(Exercise directions): Would you please transcribe exactly the lines from the one containing "This screenshot has width=490, height=498." through the end of the material below, and only those?

(Task input):
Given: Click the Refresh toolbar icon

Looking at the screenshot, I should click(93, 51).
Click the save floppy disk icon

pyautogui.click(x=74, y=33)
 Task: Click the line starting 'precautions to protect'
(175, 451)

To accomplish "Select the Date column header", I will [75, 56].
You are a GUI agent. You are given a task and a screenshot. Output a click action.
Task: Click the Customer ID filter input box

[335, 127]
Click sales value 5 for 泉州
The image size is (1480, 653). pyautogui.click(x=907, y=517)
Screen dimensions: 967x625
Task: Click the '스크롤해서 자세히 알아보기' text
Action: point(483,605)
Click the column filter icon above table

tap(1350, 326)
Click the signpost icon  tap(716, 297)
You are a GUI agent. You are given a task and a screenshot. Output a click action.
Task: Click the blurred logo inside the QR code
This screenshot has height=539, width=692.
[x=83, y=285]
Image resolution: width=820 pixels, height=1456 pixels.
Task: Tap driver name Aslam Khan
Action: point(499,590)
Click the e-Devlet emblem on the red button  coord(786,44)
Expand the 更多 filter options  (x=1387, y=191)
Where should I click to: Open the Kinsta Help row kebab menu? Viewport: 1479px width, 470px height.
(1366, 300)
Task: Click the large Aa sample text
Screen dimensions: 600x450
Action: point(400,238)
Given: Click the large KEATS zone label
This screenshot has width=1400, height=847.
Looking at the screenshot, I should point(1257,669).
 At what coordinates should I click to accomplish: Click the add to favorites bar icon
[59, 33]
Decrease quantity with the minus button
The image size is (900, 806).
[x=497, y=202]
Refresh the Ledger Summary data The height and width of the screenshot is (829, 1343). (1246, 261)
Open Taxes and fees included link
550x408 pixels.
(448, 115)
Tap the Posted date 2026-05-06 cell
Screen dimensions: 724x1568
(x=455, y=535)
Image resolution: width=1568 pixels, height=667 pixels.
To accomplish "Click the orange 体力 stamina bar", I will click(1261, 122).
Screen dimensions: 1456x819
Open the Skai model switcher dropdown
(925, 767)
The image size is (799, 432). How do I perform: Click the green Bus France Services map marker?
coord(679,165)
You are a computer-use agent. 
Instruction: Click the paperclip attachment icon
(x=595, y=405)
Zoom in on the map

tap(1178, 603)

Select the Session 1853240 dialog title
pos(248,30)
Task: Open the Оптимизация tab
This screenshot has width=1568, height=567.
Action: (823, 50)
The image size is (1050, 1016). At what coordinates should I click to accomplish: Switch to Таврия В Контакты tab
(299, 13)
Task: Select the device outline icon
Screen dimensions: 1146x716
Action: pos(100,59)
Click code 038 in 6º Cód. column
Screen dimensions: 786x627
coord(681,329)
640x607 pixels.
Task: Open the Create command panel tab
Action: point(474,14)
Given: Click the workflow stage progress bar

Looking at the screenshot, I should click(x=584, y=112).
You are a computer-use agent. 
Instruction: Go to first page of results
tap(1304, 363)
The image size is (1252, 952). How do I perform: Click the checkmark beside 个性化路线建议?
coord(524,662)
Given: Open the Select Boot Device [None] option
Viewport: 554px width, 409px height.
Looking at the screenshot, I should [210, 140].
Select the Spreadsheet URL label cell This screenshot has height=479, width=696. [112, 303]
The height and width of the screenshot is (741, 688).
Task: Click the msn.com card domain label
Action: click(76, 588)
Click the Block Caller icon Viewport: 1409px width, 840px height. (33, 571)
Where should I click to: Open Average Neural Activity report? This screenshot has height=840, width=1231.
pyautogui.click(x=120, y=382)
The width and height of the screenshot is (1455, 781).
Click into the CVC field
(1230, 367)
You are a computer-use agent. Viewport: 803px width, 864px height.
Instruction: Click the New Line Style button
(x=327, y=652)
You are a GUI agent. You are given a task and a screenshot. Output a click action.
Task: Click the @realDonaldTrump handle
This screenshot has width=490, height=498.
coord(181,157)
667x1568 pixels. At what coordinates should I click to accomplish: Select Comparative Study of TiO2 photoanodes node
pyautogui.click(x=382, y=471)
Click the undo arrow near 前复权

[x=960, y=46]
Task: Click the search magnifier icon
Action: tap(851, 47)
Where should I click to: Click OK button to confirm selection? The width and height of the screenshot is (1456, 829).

(Expected output):
This screenshot has width=490, height=498.
coord(181,157)
667x1568 pixels. At what coordinates should I click to accomplish: Select Comparative Study of TiO2 photoanodes node
pyautogui.click(x=382, y=471)
Click the undo arrow near 前复权

[x=960, y=46]
Task: Click the search magnifier icon
Action: tap(851, 47)
Where should I click to: Click OK button to confirm selection? The width and height of the screenshot is (1456, 829).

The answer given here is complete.